## Lesson 1.3: Equality, diversity and inclusion in data science

Data science has grown a lot during the last decade and its applications now span most scientific fields and play an important role in industry and government. As a result, data science and data scientists have growing influence and power. Decision taken using data affect individuals and communities around the world in more ways than ever before.

Despite this influence, a number of important topics around the ethics of data science and its impact on equality, diversity and inclusion have been under-discussed.

In this lesson we:
- Discuss and criticise some simplistic but widely used metaphors about the role of data science in today's world.
- Discuss power and it relationship to data science. We try to capture some of the ways in which data science reflects, reproduces or causes inequalities and oppression in society.
- Demonstrate how data scientists can detect and challenge practices, ideas and privileges that reinforce inequality.
- Give examples of real-world data science projects where EDI principles have been applied with or without success and demonstrate how to do participatory data science.

### Data is the new oil

The importance and value of data are often highlighted in the press with a popular metaphor: 'Data is the new oil'  (e.g. see [this](https://www.economist.com/leaders/2017/05/06/the-worlds-most-valuable-resource-is-no-longer-oil-but-data) article in the Economist). This is meant to convey that data is a resource that is out there, available to be extracted and with large value for fueling the modern digital economy.

![data_oil](../../figures/m1/data_oil.jpeg)

<i>Team exercise (Split in groups)</i>

The metaphor sounds appealing and accurate: Data is indeed a resource that (like oil) we can mine, process and use to generate profit. 

But the metaphor can serve to hide some aspects of the role of data in the real-world.

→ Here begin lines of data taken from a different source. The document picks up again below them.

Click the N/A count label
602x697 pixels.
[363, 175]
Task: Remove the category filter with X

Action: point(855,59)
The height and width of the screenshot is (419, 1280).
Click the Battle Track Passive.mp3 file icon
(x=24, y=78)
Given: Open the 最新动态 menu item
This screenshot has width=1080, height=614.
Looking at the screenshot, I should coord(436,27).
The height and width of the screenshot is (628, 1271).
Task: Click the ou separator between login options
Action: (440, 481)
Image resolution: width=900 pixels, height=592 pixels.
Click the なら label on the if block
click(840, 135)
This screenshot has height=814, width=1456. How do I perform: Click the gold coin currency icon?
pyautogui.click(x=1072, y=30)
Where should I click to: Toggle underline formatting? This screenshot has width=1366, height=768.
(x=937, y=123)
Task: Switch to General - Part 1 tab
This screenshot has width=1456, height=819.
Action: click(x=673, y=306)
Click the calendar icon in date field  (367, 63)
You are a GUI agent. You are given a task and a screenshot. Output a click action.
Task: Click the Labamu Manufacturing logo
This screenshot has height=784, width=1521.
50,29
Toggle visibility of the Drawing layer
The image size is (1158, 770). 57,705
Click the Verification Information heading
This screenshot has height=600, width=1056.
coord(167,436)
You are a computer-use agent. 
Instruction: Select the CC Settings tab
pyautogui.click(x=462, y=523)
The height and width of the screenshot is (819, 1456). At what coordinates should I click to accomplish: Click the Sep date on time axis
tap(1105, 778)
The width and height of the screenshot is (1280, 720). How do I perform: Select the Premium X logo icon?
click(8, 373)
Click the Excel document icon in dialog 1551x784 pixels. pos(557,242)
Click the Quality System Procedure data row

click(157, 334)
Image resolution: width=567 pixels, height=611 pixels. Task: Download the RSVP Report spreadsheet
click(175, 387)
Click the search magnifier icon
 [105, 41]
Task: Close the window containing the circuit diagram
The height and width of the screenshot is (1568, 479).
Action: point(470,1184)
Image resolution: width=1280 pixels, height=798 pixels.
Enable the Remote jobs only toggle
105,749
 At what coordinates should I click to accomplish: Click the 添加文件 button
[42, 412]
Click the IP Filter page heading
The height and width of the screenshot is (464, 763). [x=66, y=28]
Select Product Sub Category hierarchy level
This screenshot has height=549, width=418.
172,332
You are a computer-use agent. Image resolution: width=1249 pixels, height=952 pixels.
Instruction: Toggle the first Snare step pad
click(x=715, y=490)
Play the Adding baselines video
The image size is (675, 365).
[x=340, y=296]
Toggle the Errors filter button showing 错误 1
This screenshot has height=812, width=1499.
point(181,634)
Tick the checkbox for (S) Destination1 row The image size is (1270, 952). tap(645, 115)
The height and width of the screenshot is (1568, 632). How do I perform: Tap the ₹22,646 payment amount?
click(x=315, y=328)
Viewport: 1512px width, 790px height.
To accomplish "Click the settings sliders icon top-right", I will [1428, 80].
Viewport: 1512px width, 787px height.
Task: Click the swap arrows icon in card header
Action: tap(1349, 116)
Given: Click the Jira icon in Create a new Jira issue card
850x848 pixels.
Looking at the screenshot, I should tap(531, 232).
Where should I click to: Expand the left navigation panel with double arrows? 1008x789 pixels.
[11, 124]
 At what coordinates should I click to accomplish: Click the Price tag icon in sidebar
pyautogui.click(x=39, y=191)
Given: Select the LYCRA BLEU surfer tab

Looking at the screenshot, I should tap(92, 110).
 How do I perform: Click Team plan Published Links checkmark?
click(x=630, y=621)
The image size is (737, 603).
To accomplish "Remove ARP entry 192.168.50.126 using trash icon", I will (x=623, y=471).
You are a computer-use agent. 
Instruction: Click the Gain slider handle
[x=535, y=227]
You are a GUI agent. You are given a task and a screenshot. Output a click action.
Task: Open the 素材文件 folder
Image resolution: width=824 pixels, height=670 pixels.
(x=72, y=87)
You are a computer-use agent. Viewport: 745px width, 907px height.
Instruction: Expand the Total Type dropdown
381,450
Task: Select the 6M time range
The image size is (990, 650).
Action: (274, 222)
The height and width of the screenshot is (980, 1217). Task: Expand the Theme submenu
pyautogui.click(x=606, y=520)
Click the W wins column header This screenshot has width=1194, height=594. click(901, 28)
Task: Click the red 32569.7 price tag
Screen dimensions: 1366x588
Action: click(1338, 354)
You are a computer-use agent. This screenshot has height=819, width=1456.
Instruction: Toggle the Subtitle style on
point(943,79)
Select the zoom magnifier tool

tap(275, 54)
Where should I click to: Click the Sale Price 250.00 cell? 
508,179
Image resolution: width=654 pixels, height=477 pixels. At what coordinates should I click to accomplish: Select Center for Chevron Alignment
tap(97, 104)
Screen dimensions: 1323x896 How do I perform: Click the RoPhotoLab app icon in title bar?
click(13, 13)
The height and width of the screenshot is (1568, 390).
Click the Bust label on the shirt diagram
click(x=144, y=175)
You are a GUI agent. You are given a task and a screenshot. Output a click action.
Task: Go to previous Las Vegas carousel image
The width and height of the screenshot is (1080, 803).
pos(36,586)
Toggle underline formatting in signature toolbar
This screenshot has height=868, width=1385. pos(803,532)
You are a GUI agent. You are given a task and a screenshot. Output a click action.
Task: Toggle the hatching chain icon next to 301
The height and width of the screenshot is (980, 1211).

Specifically, let's discuss the following questions in groups:
- Who benefits from this 'new oil'?  Who doesn't and why?
- Who has control over the process of gathering and analysing data and making data-driven decisions? 
- How is data 'extracted'? Is it fair to treat data as a free resource available to be extracted?
- What are the risks of using data to solve problems?



### Data and power

Data is indeed a valuable resource that increasingly plays a major role in fueling our economies. It can and is being used to make the world a better place. At the same time, **data and data science can be oppressive** and there are multiple instances and hisitorical examples of this in various fields.

To understand how data oppression operates in today's world, it is useful to examine **power**: How does it operate in society? How are data used within existing power structures?

Here, we provide one definition of power which is useful within our context. We do not hope to even remotely understand the nature of power which has been the topic of counteless philosophical, sociological and other studies. But the following definition can help us examine how the relationship between power and data science. According to the book [Data Feminism](https://data-feminism.mitpress.mit.edu/):

> Power is the current configuration of structural privilege and structural oppression, in which some groups experience unearned advantages — because various systems have been designed by people like them and work for people like them — and other groups experience systematic disadvantages — because those same systems were not designed by them or with people like them in mind. 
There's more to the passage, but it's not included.